If `x^(2)+y^(2)+6x+2ky+25=0` to touch y-axis then k=

To solve the problem, we need to determine the value of \( k \) such that the circle defined by the equation \( x^2 + y^2 + 6x + 2ky + 25 = 0 \) touches the y-axis. ### Step-by-Step Solution: 1. **Identify the Circle's Equation**: The given equation of the circle is: \[ x^2 + y^2 + 6x + 2ky + 25 = 0 \] 2. **Rearranging the Equation**: To find the center and radius of the circle, we can rearrange the equation.

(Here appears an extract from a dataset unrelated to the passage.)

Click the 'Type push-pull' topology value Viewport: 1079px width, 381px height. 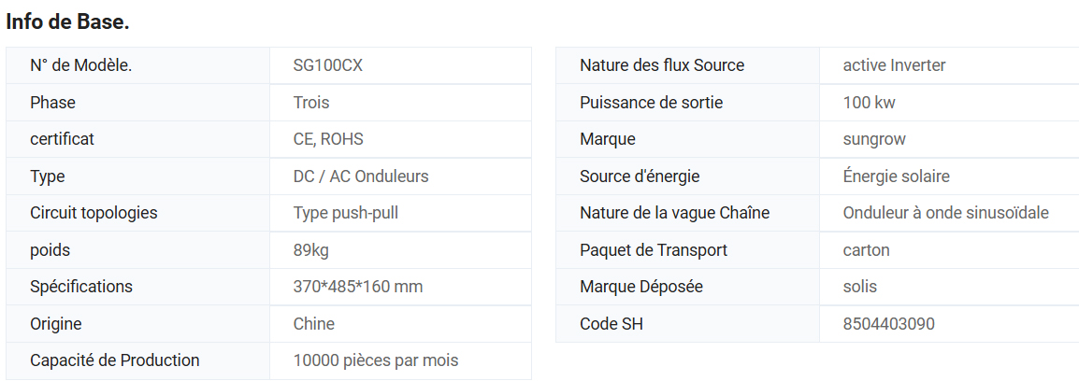346,213
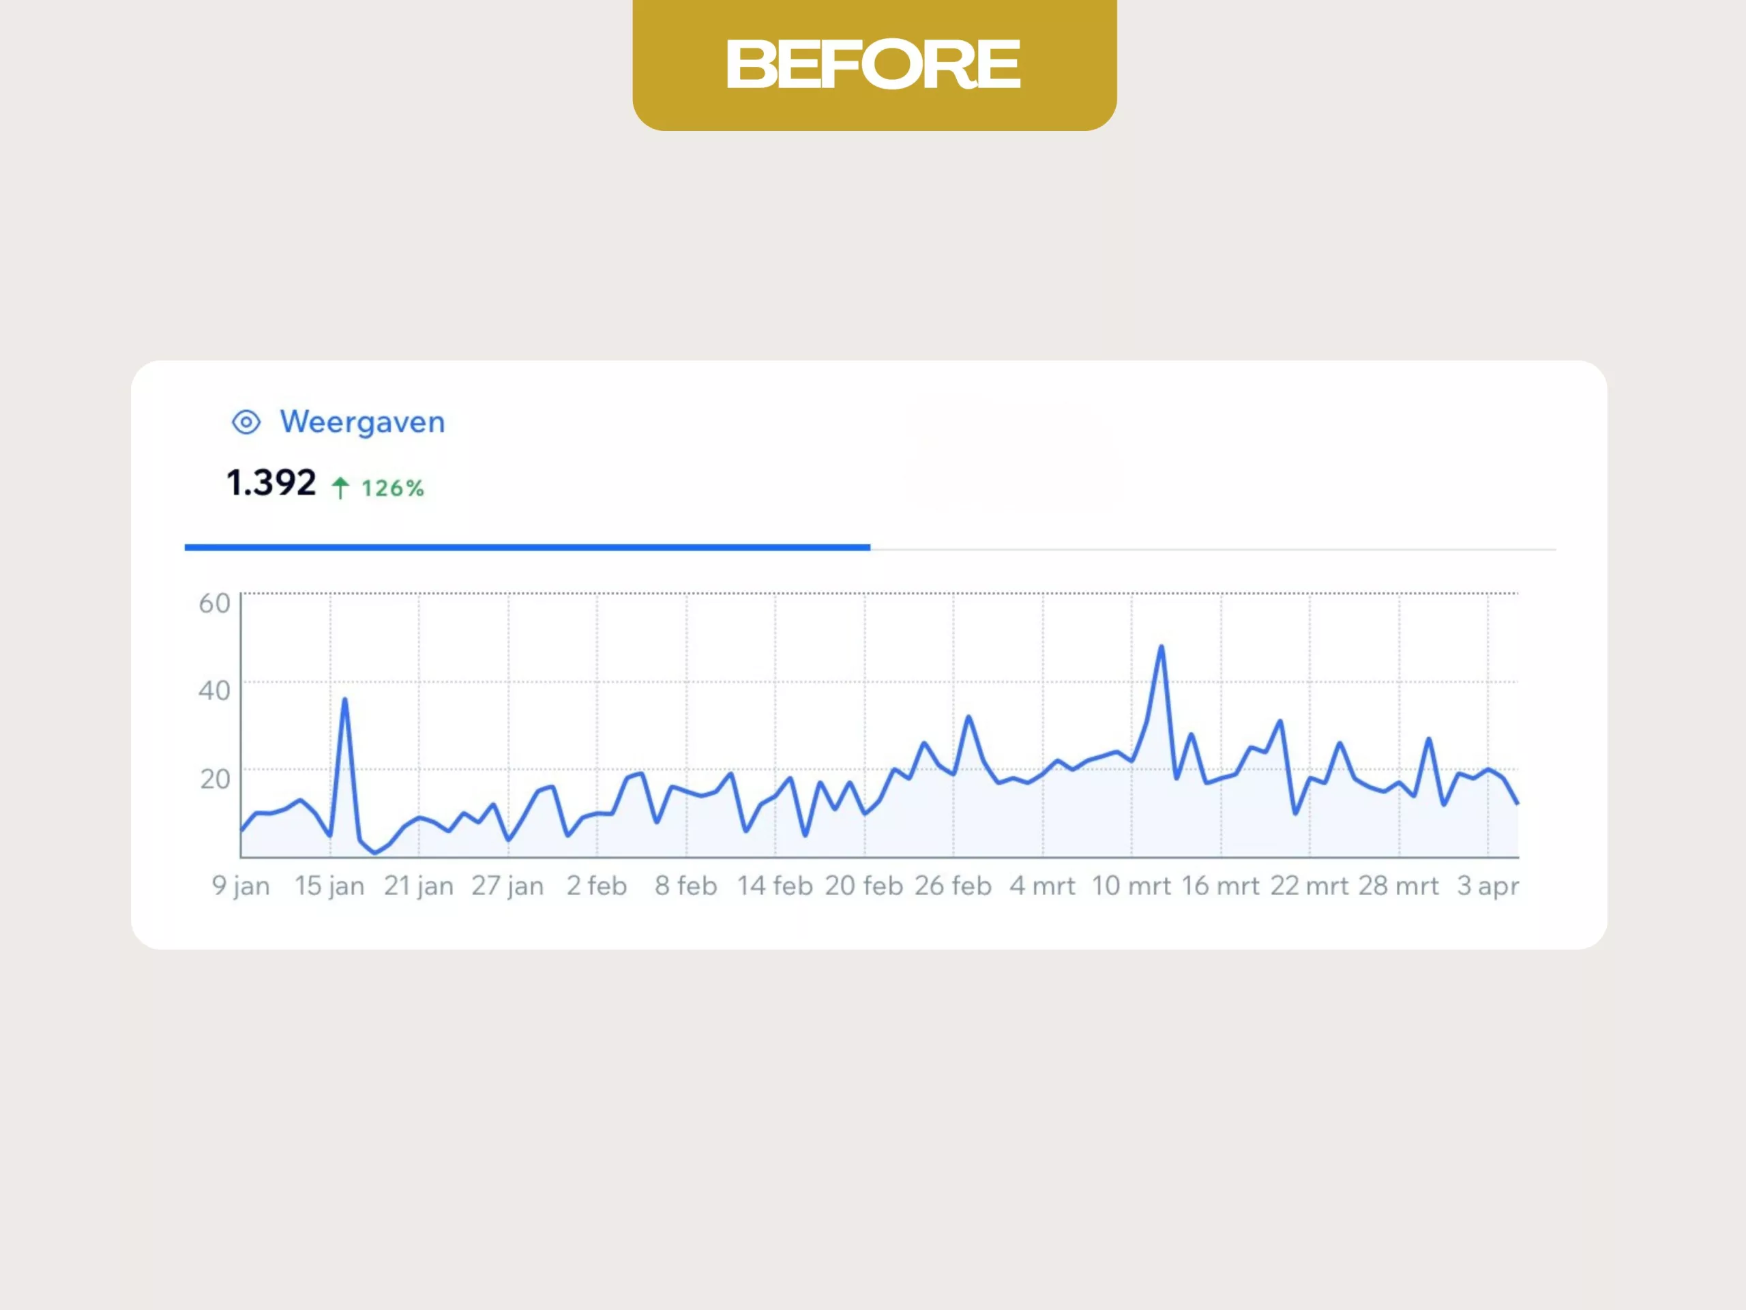This screenshot has width=1746, height=1310.
Task: Click the blue active tab underline
Action: (x=526, y=546)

First, we can group the \( x \) terms: \[ (x^2 + 6x) + (y^2 + 2ky) + 25 = 0 \] 3. **Completing the Square for \( x \)**: For the \( x \) terms, we complete the square: \[ x^2 + 6x = (x + 3)^2 - 9 \] Thus, the equation becomes: \[ (x + 3)^2 - 9 + (y^2 + 2ky) + 25 = 0 \] Simplifying this gives: \[ (x + 3)^2 + (y^2 + 2ky) + 16 = 0 \] 4. **Completing the Square for \( y \)**: Now, we complete the square for the \( y \) terms: \[ y^2 + 2ky = (y + k)^2 - k^2 \] Substituting this back into the equation gives: \[ (x + 3)^2 + ((y + k)^2 - k^2) + 16 = 0 \] This simplifies to: \[ (x + 3)^2 + (y + k)^2 + 16 - k^2 = 0 \] 5. **Setting the Equation to Standard Form**: Rearranging gives: \[ (x + 3)^2 + (y + k)^2 = k^2 - 16 \] This represents a circle centered at \( (-3, -k) \) with radius \( \sqrt{k^2 - 16} \). 6. **Condition for Touching the y-axis**: For the circle to touch the y-axis, the distance from the center of the circle to the y-axis must equal the radius. The distance from the center \( (-3, -k) \) to the y-axis (which is at \( x = 0 \)) is \( 3 \). Therefore, we set up the equation: \[ \sqrt{k^2 - 16} = 3 \] 7. **Squaring Both Sides**: Squaring both sides gives: \[ k^2 - 16 = 9 \] 8. **Solving for \( k \)**: Adding 16 to both sides: \[ k^2 = 25 \] Taking the square root of both sides results in: \[ k = \pm 5 \] ### Final Answer: Thus, the values of \( k \) are: \[ k = 5 \quad \text{or} \quad k = -5 \]